The stage: a disease limited to a single lymph node region (I) or to a single extraliphatic organ or site (IE)
Stage II: affection in two or more lymph node regions on the same side of the diaphragm (II) or localized involvement of an extralymphatic organ or site associated with the invasion of one or more lymph node regions on the same side of the diaphragm
Stage III: affection in multiple lymph node regions above and sub-diaphragmatic (III); may be accompanied by splenic involvement (IIISE), localized involvement of an extralymphatic organ or site (IIIE) or both (III SE)
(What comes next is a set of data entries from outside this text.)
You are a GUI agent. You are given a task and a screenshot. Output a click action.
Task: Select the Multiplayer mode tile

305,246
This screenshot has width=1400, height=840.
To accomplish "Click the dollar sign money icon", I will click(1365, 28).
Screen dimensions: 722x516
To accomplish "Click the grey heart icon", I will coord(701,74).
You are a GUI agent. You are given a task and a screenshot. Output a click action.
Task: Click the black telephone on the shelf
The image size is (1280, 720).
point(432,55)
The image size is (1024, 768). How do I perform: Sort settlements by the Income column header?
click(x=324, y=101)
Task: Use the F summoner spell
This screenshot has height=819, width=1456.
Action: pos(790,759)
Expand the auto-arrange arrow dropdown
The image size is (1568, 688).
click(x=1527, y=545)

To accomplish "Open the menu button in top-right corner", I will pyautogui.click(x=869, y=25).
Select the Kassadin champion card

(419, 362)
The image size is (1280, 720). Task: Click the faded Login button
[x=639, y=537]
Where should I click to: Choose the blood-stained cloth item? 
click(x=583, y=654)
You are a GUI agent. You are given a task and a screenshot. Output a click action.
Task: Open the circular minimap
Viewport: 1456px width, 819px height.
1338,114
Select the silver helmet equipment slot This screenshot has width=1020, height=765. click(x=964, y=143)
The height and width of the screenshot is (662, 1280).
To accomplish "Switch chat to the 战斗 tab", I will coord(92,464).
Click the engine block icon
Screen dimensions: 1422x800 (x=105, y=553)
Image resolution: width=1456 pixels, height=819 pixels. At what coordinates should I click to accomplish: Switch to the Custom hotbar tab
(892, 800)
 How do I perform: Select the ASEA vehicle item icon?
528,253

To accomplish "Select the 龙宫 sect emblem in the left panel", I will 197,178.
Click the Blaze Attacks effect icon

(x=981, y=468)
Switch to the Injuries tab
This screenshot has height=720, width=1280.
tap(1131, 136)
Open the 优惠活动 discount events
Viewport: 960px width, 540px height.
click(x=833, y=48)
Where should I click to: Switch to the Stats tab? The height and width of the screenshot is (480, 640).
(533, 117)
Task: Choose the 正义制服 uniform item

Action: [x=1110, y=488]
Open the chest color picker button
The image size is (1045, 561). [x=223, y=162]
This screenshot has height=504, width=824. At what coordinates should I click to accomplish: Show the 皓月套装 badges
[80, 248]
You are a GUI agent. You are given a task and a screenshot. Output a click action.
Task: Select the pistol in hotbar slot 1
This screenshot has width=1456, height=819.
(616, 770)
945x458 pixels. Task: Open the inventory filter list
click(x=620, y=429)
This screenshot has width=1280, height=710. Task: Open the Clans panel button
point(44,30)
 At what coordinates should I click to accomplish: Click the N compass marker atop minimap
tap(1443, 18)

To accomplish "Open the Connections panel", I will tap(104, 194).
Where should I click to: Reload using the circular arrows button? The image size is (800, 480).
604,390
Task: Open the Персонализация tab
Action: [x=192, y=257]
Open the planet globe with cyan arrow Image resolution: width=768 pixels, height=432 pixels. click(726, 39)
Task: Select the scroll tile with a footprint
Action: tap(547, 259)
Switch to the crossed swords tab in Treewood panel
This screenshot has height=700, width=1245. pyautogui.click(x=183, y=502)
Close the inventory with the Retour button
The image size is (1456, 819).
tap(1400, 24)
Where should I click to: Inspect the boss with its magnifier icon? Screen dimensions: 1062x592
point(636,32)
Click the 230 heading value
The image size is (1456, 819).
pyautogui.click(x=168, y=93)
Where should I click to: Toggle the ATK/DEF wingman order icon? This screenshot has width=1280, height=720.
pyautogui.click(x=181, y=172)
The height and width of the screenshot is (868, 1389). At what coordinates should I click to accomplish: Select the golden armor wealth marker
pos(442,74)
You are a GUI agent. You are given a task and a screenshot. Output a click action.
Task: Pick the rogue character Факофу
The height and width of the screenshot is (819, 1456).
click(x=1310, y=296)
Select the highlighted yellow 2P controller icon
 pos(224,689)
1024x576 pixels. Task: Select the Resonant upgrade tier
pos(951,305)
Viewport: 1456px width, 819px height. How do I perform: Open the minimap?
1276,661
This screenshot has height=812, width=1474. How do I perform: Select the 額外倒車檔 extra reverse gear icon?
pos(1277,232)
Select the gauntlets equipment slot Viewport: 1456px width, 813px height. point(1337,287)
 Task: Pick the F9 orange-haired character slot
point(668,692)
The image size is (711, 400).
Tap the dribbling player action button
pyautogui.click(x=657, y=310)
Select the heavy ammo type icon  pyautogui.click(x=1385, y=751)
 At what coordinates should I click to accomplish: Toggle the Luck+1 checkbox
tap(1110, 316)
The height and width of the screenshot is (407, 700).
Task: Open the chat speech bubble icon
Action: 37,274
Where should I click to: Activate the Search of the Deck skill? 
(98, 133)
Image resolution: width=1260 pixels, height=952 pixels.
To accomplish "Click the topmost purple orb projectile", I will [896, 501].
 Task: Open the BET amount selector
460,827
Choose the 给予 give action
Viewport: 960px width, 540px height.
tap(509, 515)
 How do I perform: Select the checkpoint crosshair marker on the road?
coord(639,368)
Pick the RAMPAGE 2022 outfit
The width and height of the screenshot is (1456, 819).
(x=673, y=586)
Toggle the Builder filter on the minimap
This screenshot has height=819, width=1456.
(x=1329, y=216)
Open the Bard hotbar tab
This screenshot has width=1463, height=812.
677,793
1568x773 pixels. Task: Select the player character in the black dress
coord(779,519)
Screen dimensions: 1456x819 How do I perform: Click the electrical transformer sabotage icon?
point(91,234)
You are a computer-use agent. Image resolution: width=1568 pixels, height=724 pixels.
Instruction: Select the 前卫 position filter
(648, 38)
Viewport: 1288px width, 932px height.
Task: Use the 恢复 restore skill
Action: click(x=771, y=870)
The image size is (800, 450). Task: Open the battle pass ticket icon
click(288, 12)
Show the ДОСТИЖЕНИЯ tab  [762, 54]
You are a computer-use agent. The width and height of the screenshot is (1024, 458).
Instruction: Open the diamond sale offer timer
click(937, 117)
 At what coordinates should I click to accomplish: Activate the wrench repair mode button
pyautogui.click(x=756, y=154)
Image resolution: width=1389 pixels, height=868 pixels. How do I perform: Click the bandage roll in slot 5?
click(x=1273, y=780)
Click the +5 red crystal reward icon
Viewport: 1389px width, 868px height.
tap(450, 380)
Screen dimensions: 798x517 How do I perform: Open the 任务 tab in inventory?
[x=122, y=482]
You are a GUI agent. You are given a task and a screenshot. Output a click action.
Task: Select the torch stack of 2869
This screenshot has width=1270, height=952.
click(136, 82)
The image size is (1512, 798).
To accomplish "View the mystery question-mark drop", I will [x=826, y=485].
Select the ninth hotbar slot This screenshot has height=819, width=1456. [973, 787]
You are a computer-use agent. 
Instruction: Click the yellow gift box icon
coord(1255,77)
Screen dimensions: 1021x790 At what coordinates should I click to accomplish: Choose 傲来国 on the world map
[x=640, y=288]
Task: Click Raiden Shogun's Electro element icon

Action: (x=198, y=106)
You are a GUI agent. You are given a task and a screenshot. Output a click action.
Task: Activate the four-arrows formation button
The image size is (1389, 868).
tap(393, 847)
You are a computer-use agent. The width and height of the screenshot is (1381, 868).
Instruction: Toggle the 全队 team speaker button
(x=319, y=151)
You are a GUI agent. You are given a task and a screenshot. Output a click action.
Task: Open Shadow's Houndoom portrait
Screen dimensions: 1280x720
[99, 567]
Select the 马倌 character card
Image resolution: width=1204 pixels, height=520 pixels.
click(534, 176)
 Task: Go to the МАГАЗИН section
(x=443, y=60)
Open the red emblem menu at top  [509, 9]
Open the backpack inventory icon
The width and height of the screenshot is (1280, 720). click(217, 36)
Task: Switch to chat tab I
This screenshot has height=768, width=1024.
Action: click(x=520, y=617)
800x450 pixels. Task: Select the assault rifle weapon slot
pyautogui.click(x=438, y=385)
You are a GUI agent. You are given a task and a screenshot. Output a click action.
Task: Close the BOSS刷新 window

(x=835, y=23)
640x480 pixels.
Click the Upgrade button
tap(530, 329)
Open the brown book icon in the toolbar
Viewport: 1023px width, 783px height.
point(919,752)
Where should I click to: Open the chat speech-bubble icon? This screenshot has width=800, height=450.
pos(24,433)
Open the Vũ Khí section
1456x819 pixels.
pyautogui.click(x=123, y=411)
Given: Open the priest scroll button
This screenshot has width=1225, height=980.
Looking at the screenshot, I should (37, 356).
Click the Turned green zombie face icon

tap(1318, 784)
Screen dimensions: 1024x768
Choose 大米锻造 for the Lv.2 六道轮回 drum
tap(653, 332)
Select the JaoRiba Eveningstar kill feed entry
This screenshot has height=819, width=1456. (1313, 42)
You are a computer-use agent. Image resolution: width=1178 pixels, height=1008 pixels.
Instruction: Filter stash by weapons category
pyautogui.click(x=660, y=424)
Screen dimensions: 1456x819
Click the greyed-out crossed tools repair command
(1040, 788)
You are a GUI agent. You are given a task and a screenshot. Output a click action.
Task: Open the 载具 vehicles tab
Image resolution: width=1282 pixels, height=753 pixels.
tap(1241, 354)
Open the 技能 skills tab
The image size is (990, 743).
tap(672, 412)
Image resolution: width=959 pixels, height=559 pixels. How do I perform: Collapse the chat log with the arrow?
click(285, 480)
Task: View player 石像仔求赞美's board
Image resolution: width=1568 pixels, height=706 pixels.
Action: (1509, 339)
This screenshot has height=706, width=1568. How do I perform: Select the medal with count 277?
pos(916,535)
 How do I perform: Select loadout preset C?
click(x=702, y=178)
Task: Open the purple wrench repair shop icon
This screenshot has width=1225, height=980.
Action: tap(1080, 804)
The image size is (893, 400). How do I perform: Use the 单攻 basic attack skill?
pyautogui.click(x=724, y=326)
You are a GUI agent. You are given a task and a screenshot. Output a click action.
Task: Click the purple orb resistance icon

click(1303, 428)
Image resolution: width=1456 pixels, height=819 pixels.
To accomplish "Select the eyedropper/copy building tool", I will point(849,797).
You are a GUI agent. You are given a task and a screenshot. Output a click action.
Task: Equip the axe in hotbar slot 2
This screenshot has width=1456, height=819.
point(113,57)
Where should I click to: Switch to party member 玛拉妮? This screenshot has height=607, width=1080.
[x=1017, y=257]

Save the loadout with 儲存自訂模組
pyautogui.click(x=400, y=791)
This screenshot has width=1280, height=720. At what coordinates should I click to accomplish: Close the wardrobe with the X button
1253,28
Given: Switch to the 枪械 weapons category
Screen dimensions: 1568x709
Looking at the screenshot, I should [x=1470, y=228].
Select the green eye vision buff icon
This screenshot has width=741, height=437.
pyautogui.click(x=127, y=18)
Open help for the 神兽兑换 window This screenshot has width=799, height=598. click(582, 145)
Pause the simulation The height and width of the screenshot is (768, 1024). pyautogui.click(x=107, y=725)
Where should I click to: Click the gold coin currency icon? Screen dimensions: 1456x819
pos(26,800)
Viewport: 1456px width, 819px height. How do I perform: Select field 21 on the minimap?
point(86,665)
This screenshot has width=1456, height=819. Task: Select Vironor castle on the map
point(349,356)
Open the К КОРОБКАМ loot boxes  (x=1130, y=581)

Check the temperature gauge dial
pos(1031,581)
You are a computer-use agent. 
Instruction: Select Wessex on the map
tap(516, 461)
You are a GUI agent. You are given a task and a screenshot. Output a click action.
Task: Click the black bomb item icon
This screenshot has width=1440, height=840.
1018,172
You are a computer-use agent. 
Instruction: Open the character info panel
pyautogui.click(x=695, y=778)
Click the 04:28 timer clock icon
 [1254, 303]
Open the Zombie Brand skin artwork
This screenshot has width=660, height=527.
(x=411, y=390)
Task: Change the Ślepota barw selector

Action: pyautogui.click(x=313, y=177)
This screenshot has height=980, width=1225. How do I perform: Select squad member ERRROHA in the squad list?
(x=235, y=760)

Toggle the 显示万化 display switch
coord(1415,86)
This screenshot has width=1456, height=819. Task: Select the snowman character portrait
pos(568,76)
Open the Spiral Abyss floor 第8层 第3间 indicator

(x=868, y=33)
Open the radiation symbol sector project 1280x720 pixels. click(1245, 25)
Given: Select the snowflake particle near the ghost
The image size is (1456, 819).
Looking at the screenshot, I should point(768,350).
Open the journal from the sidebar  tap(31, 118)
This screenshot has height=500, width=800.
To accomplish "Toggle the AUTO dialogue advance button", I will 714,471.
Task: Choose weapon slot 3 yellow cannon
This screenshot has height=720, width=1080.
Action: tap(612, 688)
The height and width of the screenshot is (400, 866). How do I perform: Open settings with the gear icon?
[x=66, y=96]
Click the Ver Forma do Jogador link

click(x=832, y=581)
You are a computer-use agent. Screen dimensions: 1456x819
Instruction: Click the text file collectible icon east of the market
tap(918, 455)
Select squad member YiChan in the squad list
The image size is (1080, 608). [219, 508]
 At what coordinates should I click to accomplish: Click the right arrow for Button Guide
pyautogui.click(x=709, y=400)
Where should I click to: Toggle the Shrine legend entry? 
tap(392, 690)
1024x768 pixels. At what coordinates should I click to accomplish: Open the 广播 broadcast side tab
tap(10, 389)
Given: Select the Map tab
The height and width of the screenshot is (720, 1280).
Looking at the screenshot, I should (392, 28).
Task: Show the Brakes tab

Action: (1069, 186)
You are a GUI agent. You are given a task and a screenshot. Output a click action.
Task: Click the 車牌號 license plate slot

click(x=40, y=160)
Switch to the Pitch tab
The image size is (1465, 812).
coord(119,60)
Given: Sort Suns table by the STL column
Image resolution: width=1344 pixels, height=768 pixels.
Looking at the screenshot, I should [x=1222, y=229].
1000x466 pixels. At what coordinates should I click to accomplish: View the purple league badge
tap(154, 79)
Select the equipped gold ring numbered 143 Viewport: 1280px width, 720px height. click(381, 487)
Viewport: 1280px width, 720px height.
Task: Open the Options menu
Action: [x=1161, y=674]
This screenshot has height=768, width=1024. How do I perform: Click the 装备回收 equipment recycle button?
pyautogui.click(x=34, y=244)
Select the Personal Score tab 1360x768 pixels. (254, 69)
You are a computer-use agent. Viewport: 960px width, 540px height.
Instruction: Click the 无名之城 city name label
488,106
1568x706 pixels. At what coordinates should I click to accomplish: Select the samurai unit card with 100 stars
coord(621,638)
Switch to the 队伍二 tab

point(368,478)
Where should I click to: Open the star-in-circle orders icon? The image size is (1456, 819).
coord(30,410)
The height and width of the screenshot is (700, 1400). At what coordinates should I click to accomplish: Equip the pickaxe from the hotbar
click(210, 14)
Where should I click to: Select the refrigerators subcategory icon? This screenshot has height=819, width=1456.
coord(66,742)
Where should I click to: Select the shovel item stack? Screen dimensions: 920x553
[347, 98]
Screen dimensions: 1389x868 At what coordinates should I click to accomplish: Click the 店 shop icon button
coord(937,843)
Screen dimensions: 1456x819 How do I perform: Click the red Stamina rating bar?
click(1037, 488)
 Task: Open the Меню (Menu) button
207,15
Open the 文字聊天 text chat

Stage IV: widespread involvement, disseminated with one or more extralymphatic organs or tissues without invasion of lymph node stations.

Symptomatology

The initial symptom is a completely indolent lymph node swelling, with slow, almost imperceptible growth, sometimes with a variation in the volume of the lymph nodes, which appear to be mobile, hard, stone, movable, indolent; especially affected the laterocervical, axillary, inguinal, supraclavicular; sometimes the onset may be represented by a lymphatic stasis by compression of the lymphatic system by lumbosodal and / or iliac lymph node stations, with edema of the lower limbs; the invasion of the spleen is highlighted with enlargement of the organ and occurs in 45% of cases. Other extralonfonodal sites are the pulmonary parenchyma, the pleura, the liver, the pericardium, the bone tissue, the Central Nervous System. The patient is affected from the beginning by fever with night sweats, weight loss and itching, fever is remitting and undulating. The chest should be investigated for RX and may show enlarged mediastinal and / or hilar lymph nodes; in this case the survey will be completed with the CT and the RMN; a study of abdominal lymph node stations can be performed using bipedal lymph angiography and CT scan to study pelvic, para-aortic and thoracic lymph nodes. Invasion of the bone marrow will be accompanied by an increase in alkaline phosphatase and a myelophysic syndrome; laboratory * highlights a normochromic, normocytic anemia with hyposideremia and hypothransferrinemia present in 1/3 of the cases. Sometimes hemolytic anemias are present with negative Coombs test, leukocytosis with 12,000 GB / mm3. Infectious complications: they are sustained by bacterial infections from staphylococcus aureus, Klebsiella, enterobacter, pseudomonas aeruginosa, mycetes, toxoplasma, viruses such as herpes zoster. Finally, there is the risk of a second neoplasm in Hodgkin's course, for example. of acute non-lymphoid leukemia. It is difficult, long and highly specialized and presupposes the stagging of the neoplasm; in the initial stages it uses high-dose radiotherapy, 4000 rads with extended field, e.g. "cloak" or "inverted y" used in the forms with a para-aortic, iliac and inguino-femoral localization. In advanced stages, the use of chemotherapy is necessary.